Headwinds Loom for LNG Consumption
The United States’ ascent to the top tier of global natural gas producers, and its more recent rise within the cadre of major liquefied natural gas (LNG) exporters, has effected an evolution in the gas market.
“Tremendous U.S. natural gas growth, growing U.S. LNG exports, new pricing mechanisms and a global race for infrastructure buildout is intensifying competition in the LNG markets,” remarked Sarah Emerson, managing principal of ESAI Energy. “The changes coming will transform energy pricing and consumption in many parts of the world.”
Noting that dramatic growth in LNG supplies from the U.S. represents a major driver in reshaping the global LNG market, ESAI analyst Chris Cote told Rigzone the oversupply situation is forcing new producers to maintain flexibility in supply contracts. He pointed out that “plenty of feedgas” is priced below the Henry Hub benchmark and above the Japan Korea Marker (JKM) and the Netherlands Title Transfer Facility (TTF) trading point.
“U.S. liquefaction facilities remain flexible in what pricing mechanisms they use to get U.S. gas to the international market,” Cote said.
Cote observed that LNG supply deals in 2019 have been indexed to JKM, Henry Hub and to the Brent crude oil price. He was quick to add, however, that U.S. LNG exporters could start to face pressure if JKM falls closer to Henry Hub and freight rates go up. Moreover, given the U.S. liquefaction capacity buildout, he noted the best-positioned project developers can do two things:
- secure more equity investment in their projects
- start up their facilities first.
“Investment linked to offtake is important because it will help utilization rates remain higher, allowing the project to achieve economies of scale and making the project more likely to get the green light in the first place,” Cote explained. “In an oversupplied market, tying supply to demand through contracts will be key. Of course, underlying both of these factors are input costs.”

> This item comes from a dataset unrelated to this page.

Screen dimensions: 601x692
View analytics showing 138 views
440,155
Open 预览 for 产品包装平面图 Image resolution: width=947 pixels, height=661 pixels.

Project developers are applying more innovative financing arrangements to source low-cost feedgas from U.S. producers that lack international market access, Cote pointed out. To be sure, he underscored the importance of timing. In the case of siting, any delays tied to federal licensing and approval could put a project at a disadvantage and enable a competitor to get to market first, he said. Furthermore, he said that “brownfield” expansions – adding liquefaction trains to existing LNG facilities – present clear cost and timing advantages over new “greenfield” plants.
As larger volumes of LNG become available worldwide, consumption will continue to increase but faces headwinds, Cote noted. Specifically, new pipeline capacity and the restoration of nuclear-fueled power generation will temper LNG market growth.
“LNG exporters will have to contend with increased flows of piped gas into Europe and China from Russia, new flows into Mexico from the U.S. and the restart of several nuclear plants in Japan,” Cote explained.
Although Asia should remain the world’s leading LNG-consuming region, uptake patterns are shifting as China’s gas pipeline imports and domestic gas production grow, he added.
“The more mature customers, traditionally the anchors of the LNG market, will see consumption remain flat or tick up only slightly,” Cote concluded. “China will remain the center of attention, but on the margin the focus for LNG exporters will move from East Asia toward South and Southeast Asia.”